Work instructions —
Reproduce all of the records below verbatim, keeping every line unchanged.

-- Start of Information given --

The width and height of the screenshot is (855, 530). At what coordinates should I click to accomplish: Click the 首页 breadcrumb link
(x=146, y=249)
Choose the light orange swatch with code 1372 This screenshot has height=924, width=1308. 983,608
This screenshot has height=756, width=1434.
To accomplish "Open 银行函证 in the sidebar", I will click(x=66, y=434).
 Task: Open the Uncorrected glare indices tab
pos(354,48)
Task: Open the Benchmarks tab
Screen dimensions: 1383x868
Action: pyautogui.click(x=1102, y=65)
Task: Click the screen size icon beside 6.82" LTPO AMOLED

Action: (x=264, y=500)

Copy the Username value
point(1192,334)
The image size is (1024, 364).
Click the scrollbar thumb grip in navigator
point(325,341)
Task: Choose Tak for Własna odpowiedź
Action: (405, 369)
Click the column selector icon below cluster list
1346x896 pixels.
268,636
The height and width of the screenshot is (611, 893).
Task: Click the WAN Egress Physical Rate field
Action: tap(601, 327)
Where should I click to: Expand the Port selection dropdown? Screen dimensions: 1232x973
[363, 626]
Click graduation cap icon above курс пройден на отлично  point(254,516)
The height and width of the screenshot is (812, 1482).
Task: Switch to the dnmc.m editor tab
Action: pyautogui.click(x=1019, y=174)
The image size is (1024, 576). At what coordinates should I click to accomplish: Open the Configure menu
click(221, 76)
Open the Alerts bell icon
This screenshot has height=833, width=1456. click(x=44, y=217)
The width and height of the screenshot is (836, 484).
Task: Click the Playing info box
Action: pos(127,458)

-- End of Information given --

Expected output —
The width and height of the screenshot is (855, 530). At what coordinates should I click to accomplish: Click the 首页 breadcrumb link
(x=146, y=249)
Choose the light orange swatch with code 1372 This screenshot has height=924, width=1308. 983,608
This screenshot has height=756, width=1434.
To accomplish "Open 银行函证 in the sidebar", I will click(x=66, y=434).
 Task: Open the Uncorrected glare indices tab
pos(354,48)
Task: Open the Benchmarks tab
Screen dimensions: 1383x868
Action: pyautogui.click(x=1102, y=65)
Task: Click the screen size icon beside 6.82" LTPO AMOLED

Action: (x=264, y=500)

Copy the Username value
point(1192,334)
The image size is (1024, 364).
Click the scrollbar thumb grip in navigator
point(325,341)
Task: Choose Tak for Własna odpowiedź
Action: (405, 369)
Click the column selector icon below cluster list
1346x896 pixels.
268,636
The height and width of the screenshot is (611, 893).
Task: Click the WAN Egress Physical Rate field
Action: tap(601, 327)
Where should I click to: Expand the Port selection dropdown? Screen dimensions: 1232x973
[363, 626]
Click graduation cap icon above курс пройден на отлично  point(254,516)
The height and width of the screenshot is (812, 1482).
Task: Switch to the dnmc.m editor tab
Action: pyautogui.click(x=1019, y=174)
The image size is (1024, 576). At what coordinates should I click to accomplish: Open the Configure menu
click(221, 76)
Open the Alerts bell icon
This screenshot has height=833, width=1456. click(x=44, y=217)
The width and height of the screenshot is (836, 484).
Task: Click the Playing info box
Action: pos(127,458)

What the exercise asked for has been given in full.